What is being asked: Copy the items below word for word, beginning with the first line and stopping after the line that contains "Action: coord(204,68)".

A block of data

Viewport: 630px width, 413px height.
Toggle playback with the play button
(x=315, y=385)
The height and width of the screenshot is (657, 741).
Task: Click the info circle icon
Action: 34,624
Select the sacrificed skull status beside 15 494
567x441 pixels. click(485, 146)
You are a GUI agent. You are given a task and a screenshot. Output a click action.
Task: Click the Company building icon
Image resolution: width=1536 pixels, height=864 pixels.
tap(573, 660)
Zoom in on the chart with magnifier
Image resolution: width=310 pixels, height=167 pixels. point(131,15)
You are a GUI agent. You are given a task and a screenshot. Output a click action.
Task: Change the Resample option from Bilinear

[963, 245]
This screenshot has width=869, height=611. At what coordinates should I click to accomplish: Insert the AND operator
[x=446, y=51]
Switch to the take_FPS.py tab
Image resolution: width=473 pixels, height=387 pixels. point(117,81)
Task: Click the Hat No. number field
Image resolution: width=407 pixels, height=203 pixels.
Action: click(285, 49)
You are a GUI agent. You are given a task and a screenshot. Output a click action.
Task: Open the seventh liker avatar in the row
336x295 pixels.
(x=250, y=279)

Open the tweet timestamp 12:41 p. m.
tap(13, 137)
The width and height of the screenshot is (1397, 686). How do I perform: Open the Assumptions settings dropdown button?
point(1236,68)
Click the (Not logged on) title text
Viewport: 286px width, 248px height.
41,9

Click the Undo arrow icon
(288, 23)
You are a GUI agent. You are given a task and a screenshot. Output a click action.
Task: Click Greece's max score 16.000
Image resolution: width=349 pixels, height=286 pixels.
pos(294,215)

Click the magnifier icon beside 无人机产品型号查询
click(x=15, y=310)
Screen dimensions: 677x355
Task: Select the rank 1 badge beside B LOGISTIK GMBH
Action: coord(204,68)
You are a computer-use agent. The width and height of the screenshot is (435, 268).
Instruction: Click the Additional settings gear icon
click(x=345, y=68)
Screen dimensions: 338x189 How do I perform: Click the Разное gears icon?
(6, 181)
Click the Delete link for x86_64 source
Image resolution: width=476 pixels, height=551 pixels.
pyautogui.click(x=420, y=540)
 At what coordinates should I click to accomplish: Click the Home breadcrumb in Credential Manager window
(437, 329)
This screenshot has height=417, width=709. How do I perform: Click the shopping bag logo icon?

Completed task:
Viewport: 630px width, 413px height.
Toggle playback with the play button
(x=315, y=385)
The height and width of the screenshot is (657, 741).
Task: Click the info circle icon
Action: 34,624
Select the sacrificed skull status beside 15 494
567x441 pixels. click(485, 146)
You are a GUI agent. You are given a task and a screenshot. Output a click action.
Task: Click the Company building icon
Image resolution: width=1536 pixels, height=864 pixels.
tap(573, 660)
Zoom in on the chart with magnifier
Image resolution: width=310 pixels, height=167 pixels. point(131,15)
You are a GUI agent. You are given a task and a screenshot. Output a click action.
Task: Change the Resample option from Bilinear

[963, 245]
This screenshot has width=869, height=611. At what coordinates should I click to accomplish: Insert the AND operator
[x=446, y=51]
Switch to the take_FPS.py tab
Image resolution: width=473 pixels, height=387 pixels. point(117,81)
Task: Click the Hat No. number field
Image resolution: width=407 pixels, height=203 pixels.
Action: click(285, 49)
You are a GUI agent. You are given a task and a screenshot. Output a click action.
Task: Open the seventh liker avatar in the row
336x295 pixels.
(x=250, y=279)

Open the tweet timestamp 12:41 p. m.
tap(13, 137)
The width and height of the screenshot is (1397, 686). How do I perform: Open the Assumptions settings dropdown button?
point(1236,68)
Click the (Not logged on) title text
Viewport: 286px width, 248px height.
41,9

Click the Undo arrow icon
(288, 23)
You are a GUI agent. You are given a task and a screenshot. Output a click action.
Task: Click Greece's max score 16.000
Image resolution: width=349 pixels, height=286 pixels.
pos(294,215)

Click the magnifier icon beside 无人机产品型号查询
click(x=15, y=310)
Screen dimensions: 677x355
Task: Select the rank 1 badge beside B LOGISTIK GMBH
Action: coord(204,68)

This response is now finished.